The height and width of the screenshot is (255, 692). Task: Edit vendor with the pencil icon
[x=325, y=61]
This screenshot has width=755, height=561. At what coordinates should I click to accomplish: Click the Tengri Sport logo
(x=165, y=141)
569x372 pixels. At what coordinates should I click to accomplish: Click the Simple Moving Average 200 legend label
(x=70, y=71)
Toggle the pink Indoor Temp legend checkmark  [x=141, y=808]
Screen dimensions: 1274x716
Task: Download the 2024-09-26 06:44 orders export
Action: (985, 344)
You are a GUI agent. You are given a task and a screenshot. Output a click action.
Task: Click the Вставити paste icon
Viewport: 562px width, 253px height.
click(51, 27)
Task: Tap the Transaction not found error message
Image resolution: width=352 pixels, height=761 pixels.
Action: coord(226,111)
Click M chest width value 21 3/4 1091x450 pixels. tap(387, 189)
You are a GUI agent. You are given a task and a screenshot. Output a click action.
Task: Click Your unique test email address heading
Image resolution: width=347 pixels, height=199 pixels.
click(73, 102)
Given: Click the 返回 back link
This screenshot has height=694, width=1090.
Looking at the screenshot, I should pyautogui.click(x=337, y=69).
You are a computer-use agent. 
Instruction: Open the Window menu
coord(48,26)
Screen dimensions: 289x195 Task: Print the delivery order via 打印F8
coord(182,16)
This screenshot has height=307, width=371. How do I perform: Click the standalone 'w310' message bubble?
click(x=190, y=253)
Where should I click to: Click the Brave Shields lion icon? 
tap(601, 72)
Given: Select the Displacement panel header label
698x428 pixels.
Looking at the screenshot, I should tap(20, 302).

= = = = =

» ABOUT THIS TASK:
Going from the line that has "Image resolution: width=352" through the last line of the entries, retype each line exactly as given and add nothing.

» SOLUTION FOR THIS EXERCISE:
Image resolution: width=352 pixels, height=761 pixels.
Action: coord(226,111)
Click M chest width value 21 3/4 1091x450 pixels. tap(387, 189)
You are a GUI agent. You are given a task and a screenshot. Output a click action.
Task: Click Your unique test email address heading
Image resolution: width=347 pixels, height=199 pixels.
click(73, 102)
Given: Click the 返回 back link
This screenshot has height=694, width=1090.
Looking at the screenshot, I should pyautogui.click(x=337, y=69).
You are a computer-use agent. 
Instruction: Open the Window menu
coord(48,26)
Screen dimensions: 289x195 Task: Print the delivery order via 打印F8
coord(182,16)
This screenshot has height=307, width=371. How do I perform: Click the standalone 'w310' message bubble?
click(x=190, y=253)
Where should I click to: Click the Brave Shields lion icon? 
tap(601, 72)
Given: Select the Displacement panel header label
698x428 pixels.
Looking at the screenshot, I should tap(20, 302).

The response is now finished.